Page MenuHomePhabricator

upgrade ping offload servers to bullseye (was: ping servers running out of disk)
Closed, ResolvedPublic

Description

All three ping* servers, ping1001, ping2001 and ping3001 ran out of disk space today, shortly after one another.

icinga alerted about it with minutes in between and they all had 0 bytes left.

We fixed them for now by running "apt-get clean" and "apt-get autoremove" (which finished kernel upgrades and removed old kernel and packages) and that got them all back to just 77% usage.

This was not a case of logs filling up /var/log, instead /usr/lib is the largest thing here and also / in general is just tiny on these. Just 3 GB on /dev/vda1.

Assuming it was caused by ongoing kernel upgrades pushing them over the edge.

This ticket is to decide that either nothing needs to be done, or that the disks are too small or that some other automated action is needed to prevent this in the future.

Event Timeline

We certainly should automate the removal of obsolete kernels in a better way, but with only 3G on the root partition that would happen again anyway (there will always be two kernels installed in any case), 3G is simply too small these days. The VMs should simply be bumped to 5 or 10G for the disks, but given that resizing the root disk is a little fiddly in Ganeti, we can simply wait until bullseye is out and recreate these as ping[123]002 on bullseye with bigger disks.
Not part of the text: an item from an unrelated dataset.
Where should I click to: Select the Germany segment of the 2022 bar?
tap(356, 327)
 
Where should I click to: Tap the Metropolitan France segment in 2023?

Thank you. This solution seems good to me. Should we just close this again then? Or we can recycle/rename it to "upgrade ping servers to bullseye" :p

+1 to rename and stall on bullseye being ready.

Dzahn renamed this task from ping servers running out of disk to upgrade ping offload servers to bullseye (was: ping servers running out of disk).Feb 6 2021, 12:06 AM
Dzahn changed the task status from Open to Stalled.
Dzahn triaged this task as Low priority.
taavi changed the task status from Stalled to Open.Jan 9 2022, 2:53 PM
LSobanski subscribed.

Looks like the disk space problem was addressed in T295767 but the upgrade to Bullseye is still pending.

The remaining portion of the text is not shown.